**Information supplied:**

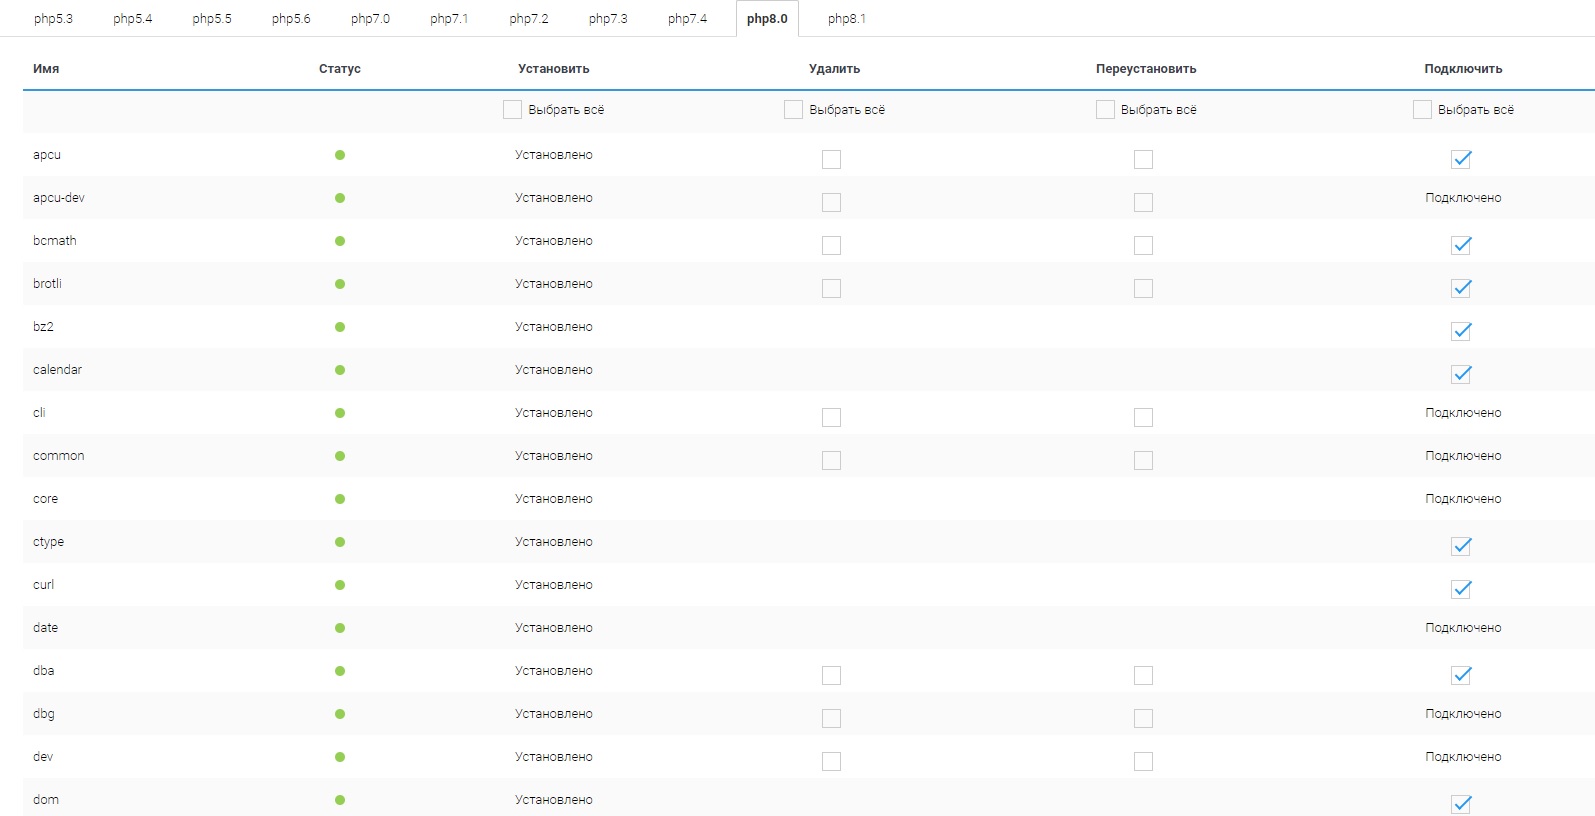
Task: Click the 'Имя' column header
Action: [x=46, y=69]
==
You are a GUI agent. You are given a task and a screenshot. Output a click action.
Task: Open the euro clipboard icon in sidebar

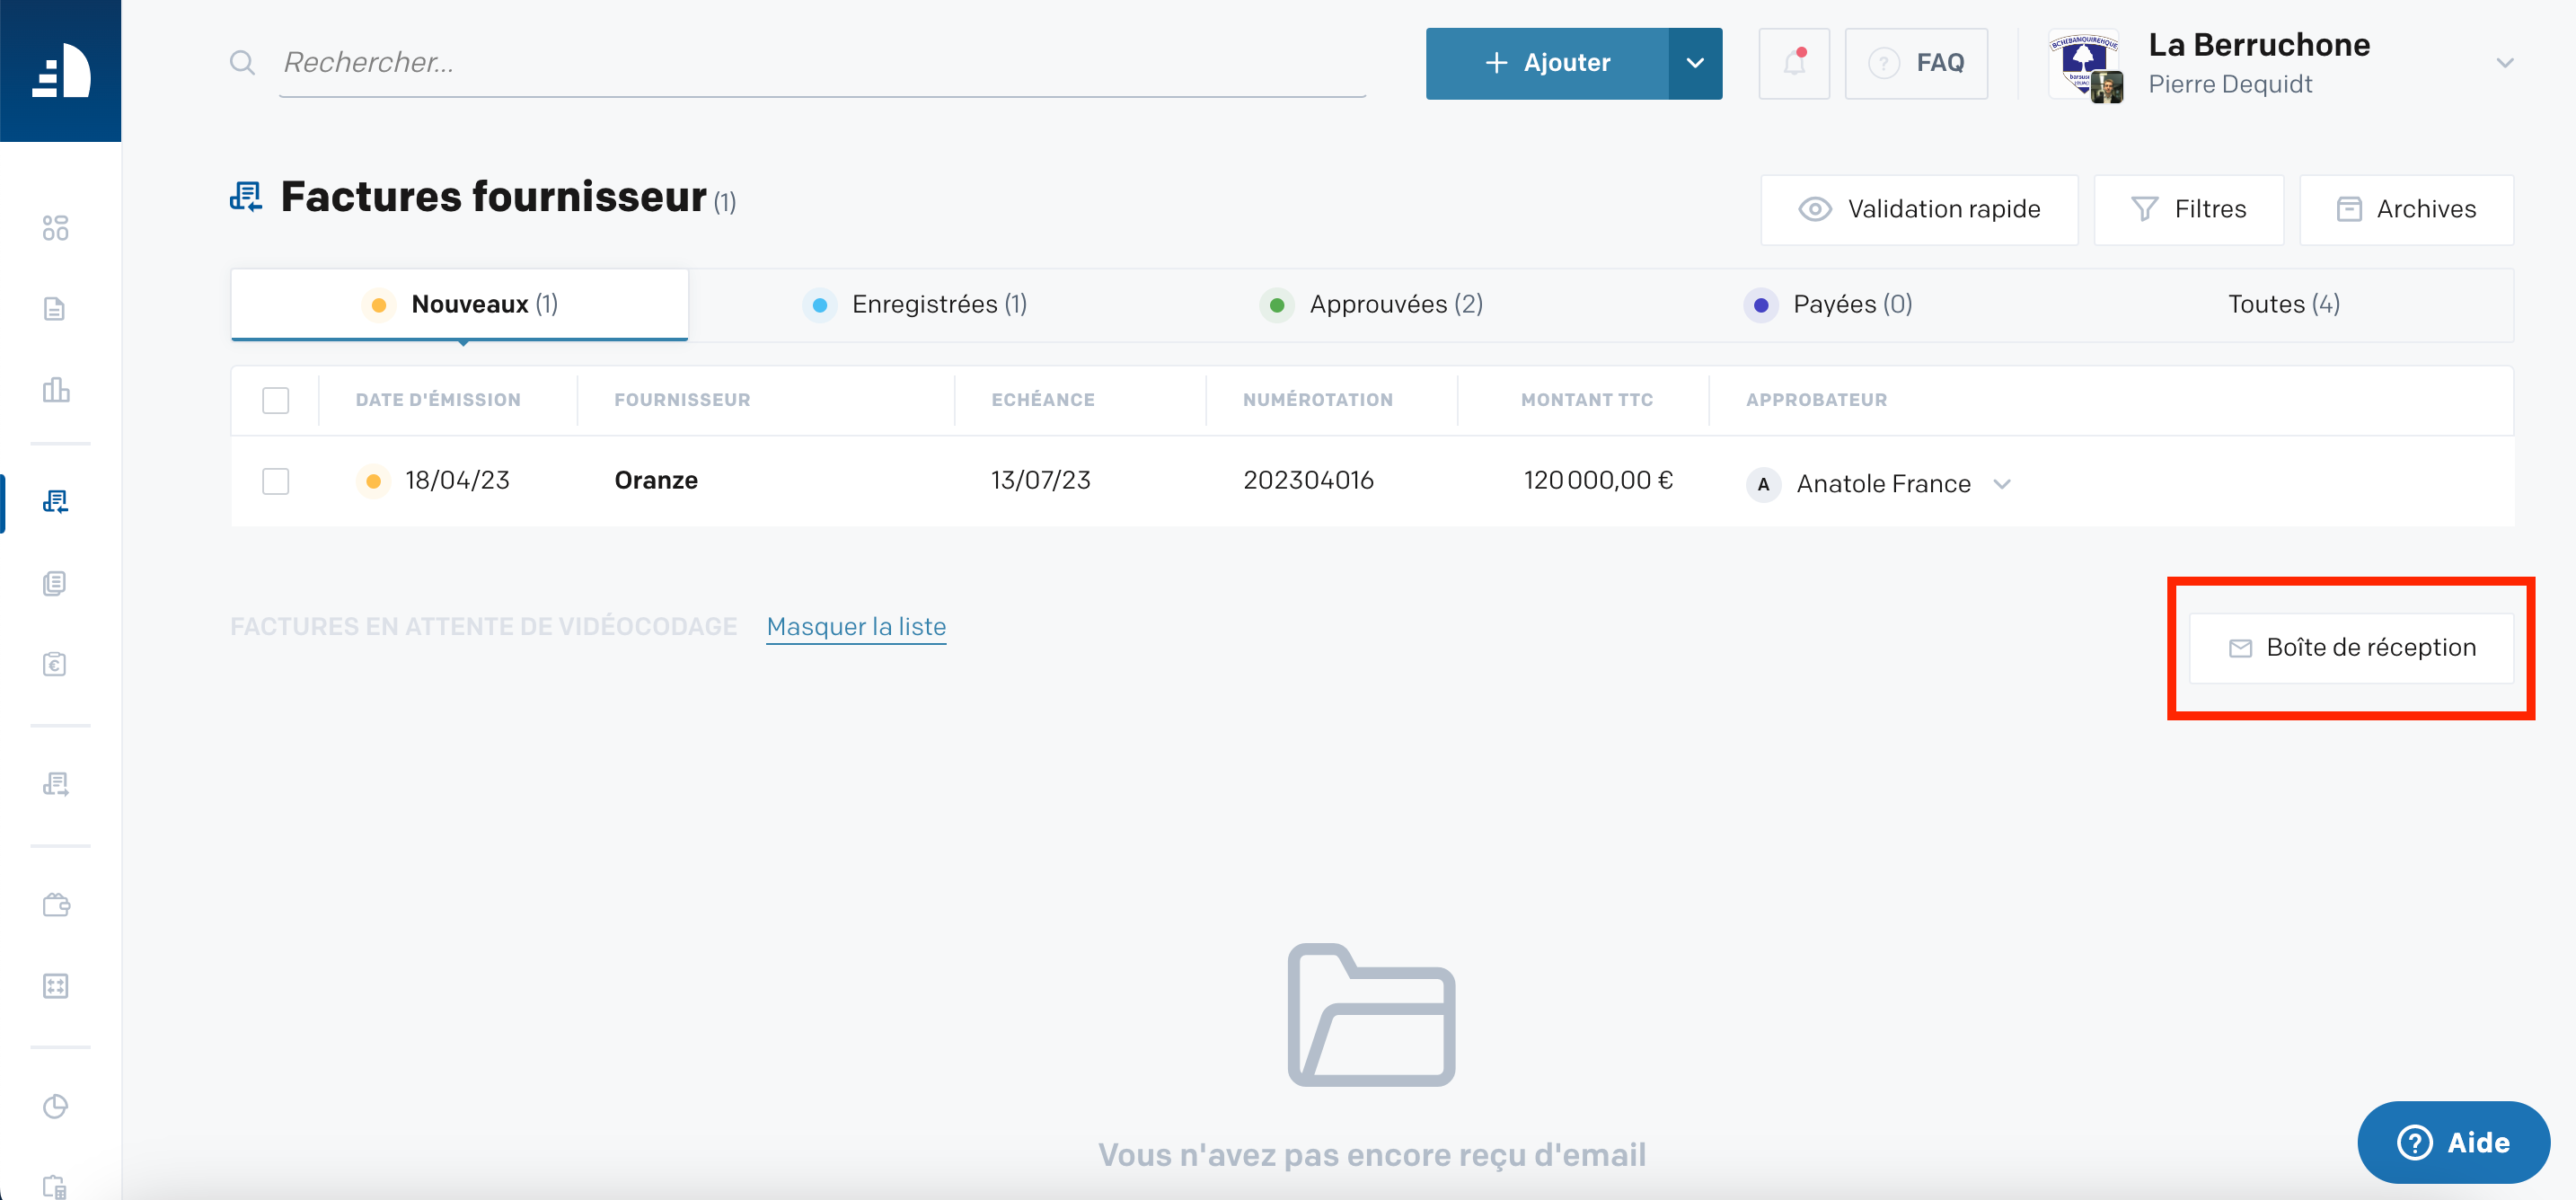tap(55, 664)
...
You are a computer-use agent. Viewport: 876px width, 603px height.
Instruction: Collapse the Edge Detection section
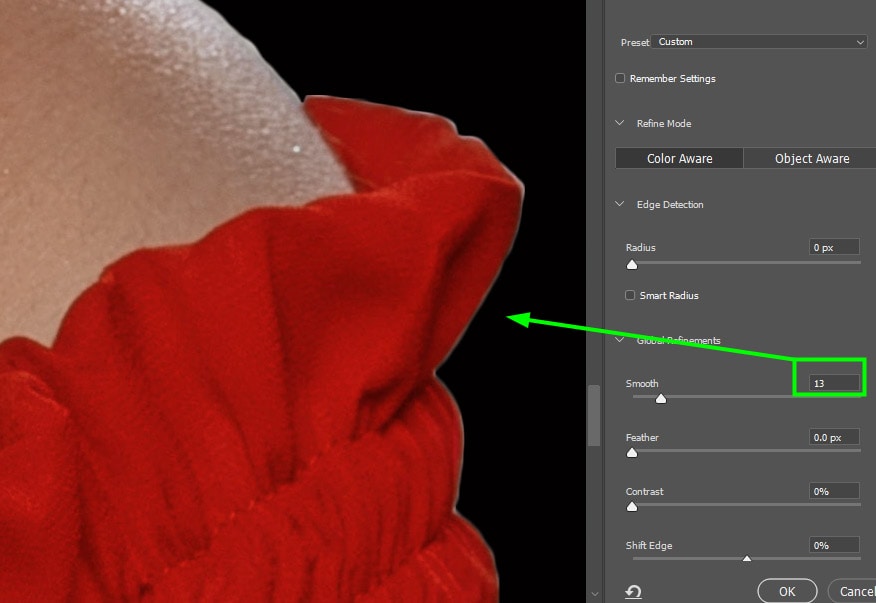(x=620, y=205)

**The request:**
Add 137 to every coordinate in the answers across the part that opens with the line containing "You are a GUI" and closes with the line containing "tap(55, 664)", both ends included, and give those lines again with their requests. Leave the pictures out of your answer.

**Output:**
You are a GUI agent. You are given a task and a screenshot. Output a click action.
Task: Open the euro clipboard icon in sidebar

tap(192, 801)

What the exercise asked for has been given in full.